In terms of cytokine release syndrome, this was seen in 85% of patients but all but two of these were grade 1 and grade 2. There was one grade 3 and one grade 4 and there were no treatment related deaths. The median time to onset of CRS was 7 days and that’s one thing that differentiates this CAR product from some other ones where the median time to CRS is in the order of a day or two. The ICANS or typical correlated neurotoxicity was seen in three patients, or 15%, all grade 1 and grade 2, all resolved after a median duration of two days. Importantly, there were no late neurotoxicity events in this cohort, particularly the Parkinsonian-like movement or neurocognitive treatment related adverse events were not seen in this cohort of 20 patients.

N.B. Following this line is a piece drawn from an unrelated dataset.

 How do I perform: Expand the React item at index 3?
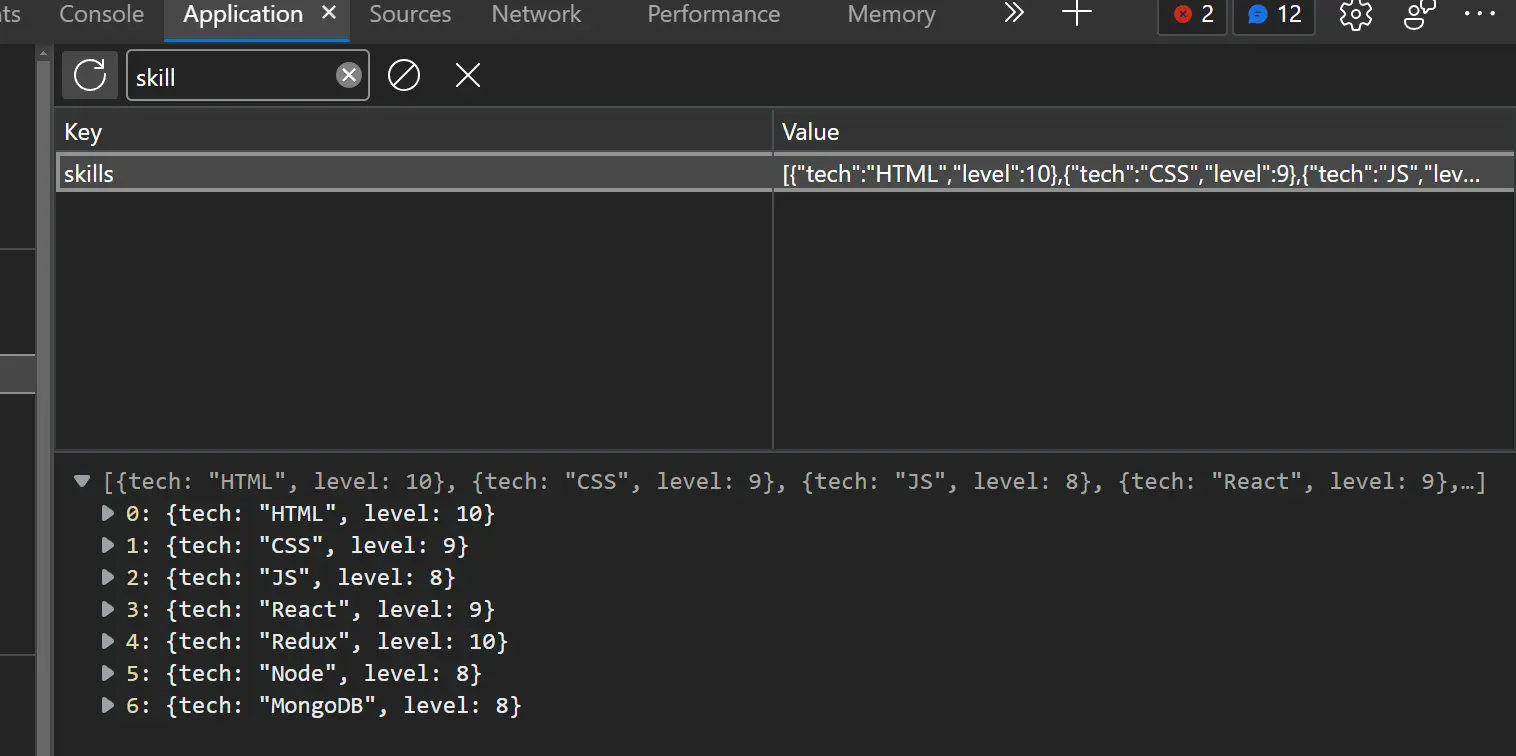point(108,610)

This really just shows that certainly we can give these CAR T-cells in a less heavily pre-treated population of patients. The efficacy seems similar to what’s been seen with their use in later lines of therapy. Perhaps we’re seeing a little bit less of the cytopenias which was one of the hypotheses that when patients were not as quite as beat up from prior therapies they may recover a little bit faster. We’re still obviously waiting for the longer follow-up to see if the duration of responses is going to be longer when we treat less heavily pre-treated patients compared to waiting until they’ve had a median of six or seven prior lines of therapy which has been done for most of the prior CAR T-cell studies.

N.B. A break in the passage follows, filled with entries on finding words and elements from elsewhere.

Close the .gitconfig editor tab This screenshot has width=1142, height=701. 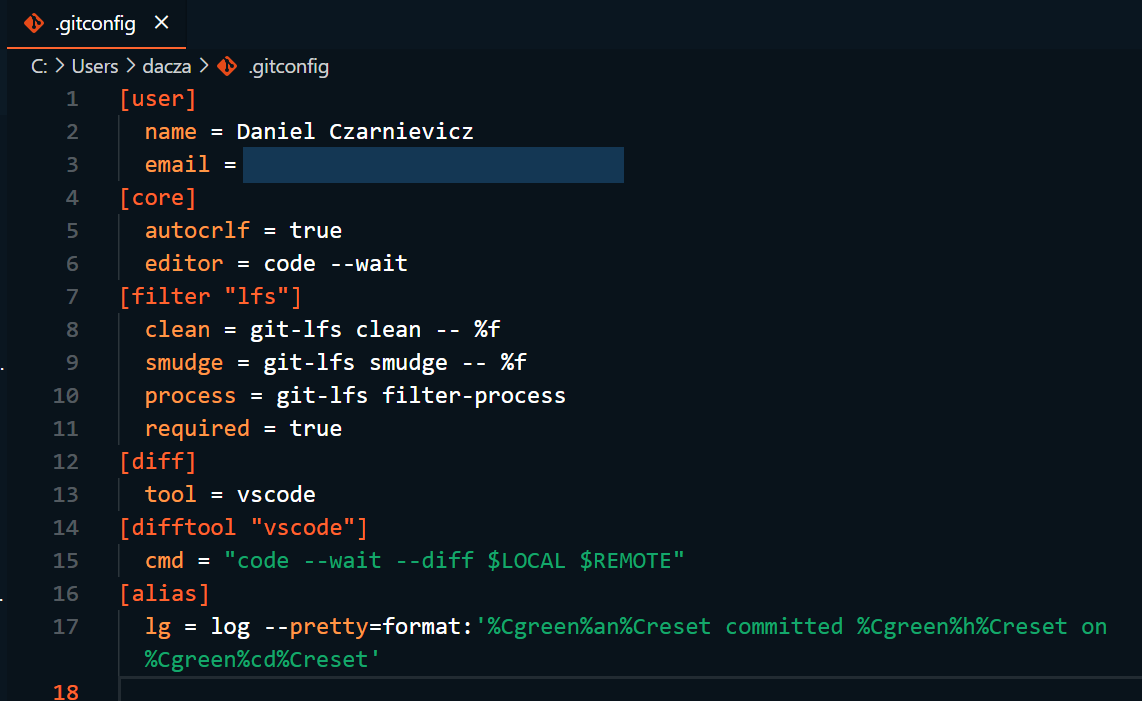pyautogui.click(x=162, y=23)
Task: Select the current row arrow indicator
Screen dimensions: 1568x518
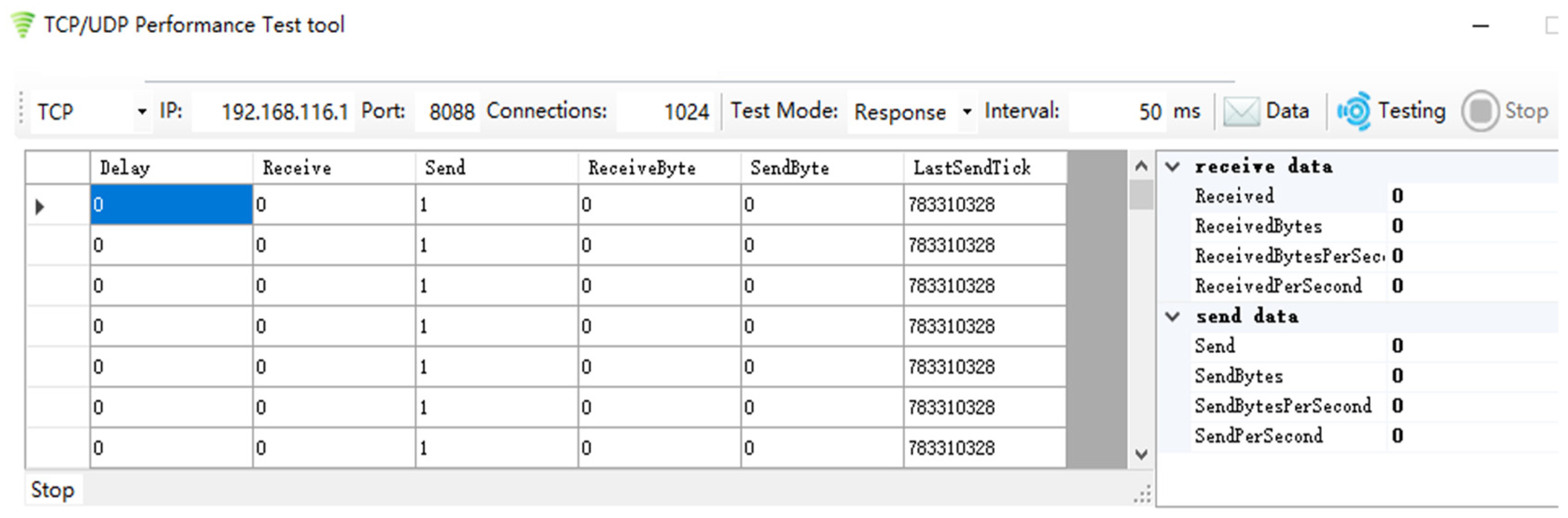Action: [40, 206]
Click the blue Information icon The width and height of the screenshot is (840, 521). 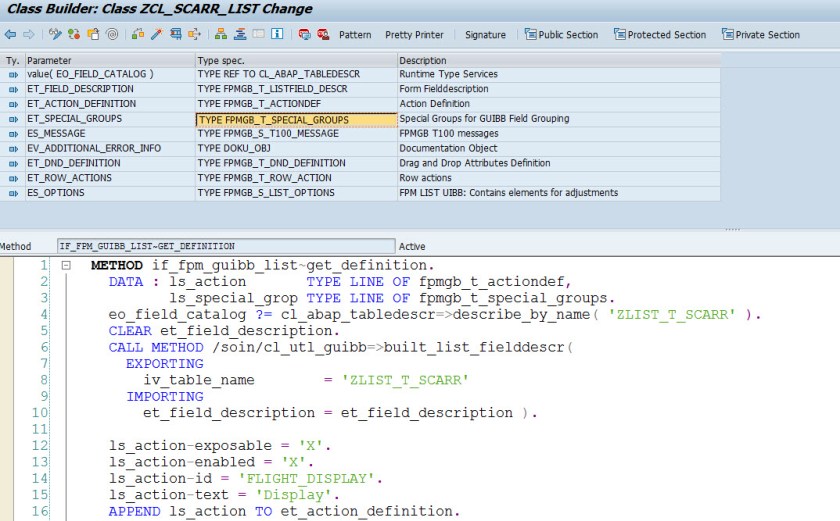277,34
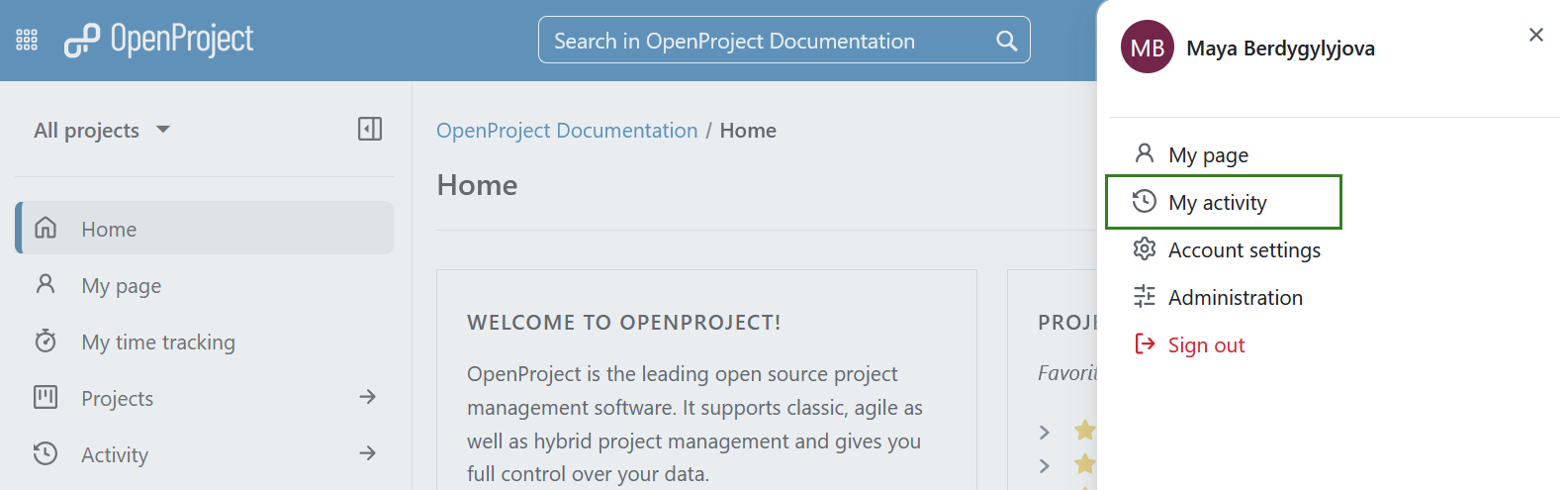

So we need a little bit longer follow-up but this really shows support for this idea of moving this up as an earlier line of therapy. In fact, these data have been used to support the opening now of a randomised phase III trial for this same population, one to three prior lines, lenalidomide refractory, comparing ciltacabtagene autoleucel, or cilta-cel, versus doctor’s choice of one of two standard of care therapies – either daratumumab pomalidomide dexamethasone or bortezomib pomalidomide dexamethasone. So that phase III trial will really serve perhaps to confirm these data that this is going to be a useful therapy for less heavily treated patients.

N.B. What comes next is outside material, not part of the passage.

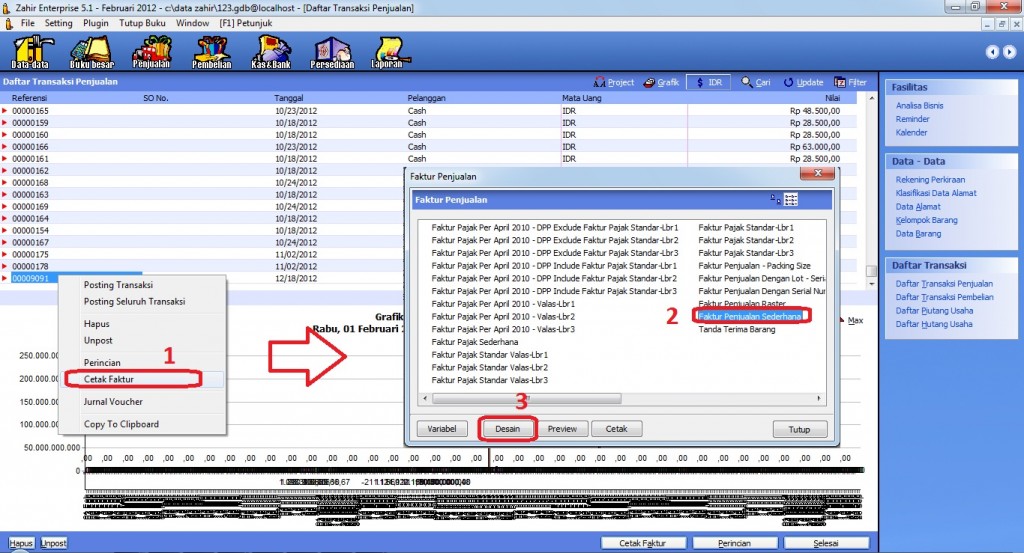Toggle list view icon in Faktur Penjualan header
The image size is (1024, 553).
pos(791,200)
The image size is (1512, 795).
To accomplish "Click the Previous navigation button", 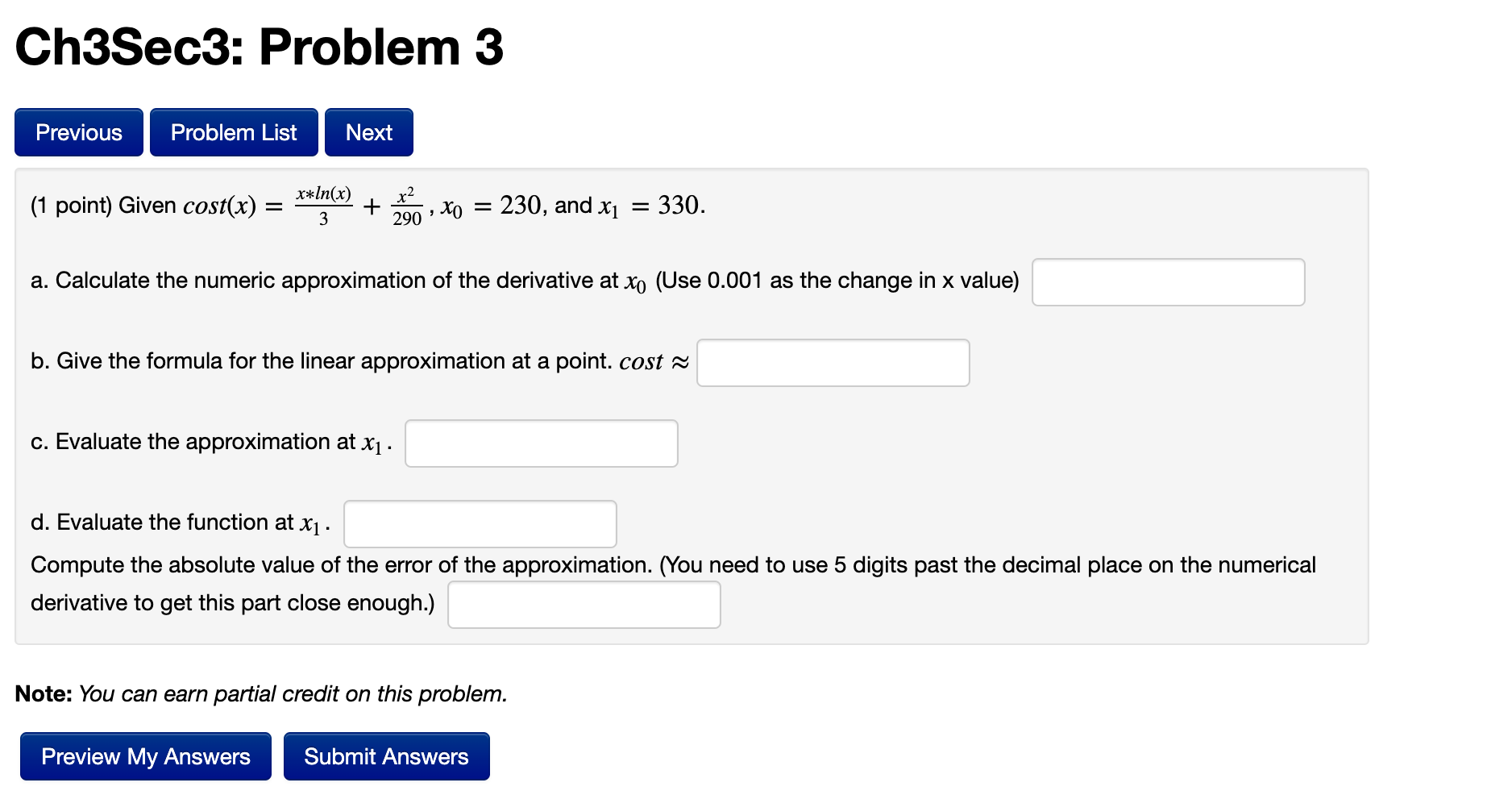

I already mentioned the phase III trial that is going forward as a follow-up to this cohort. This cohort is continuing to accrue and there may be another 20 patients in the phase II CARTITUDE-2 programme for cohort A, just to get a little bit more experience. Then obviously we’re continuing to accrue to the other cohorts in CARTITUDE-2 which are exploring some interesting populations of patients, including patients who are progressing within one year of auto-transplant, their initial therapy, that’s a poor prognosis group. There’s a cohort for patients who have had a prior BCMA-directed therapy, so we’ll get a sense of how useful this therapy is in that setting. Then there are two cohorts exploring the use of this really as consolidation for initial therapy, either for patients who have suboptimal response after an autologous transplant or even instead of an autologous transplant but doing this right after induction for high risk patients. So those cohorts are currently accruing and hopefully we’ll have some data over the next year or so exploring the use of cilta-cel in those settings as well.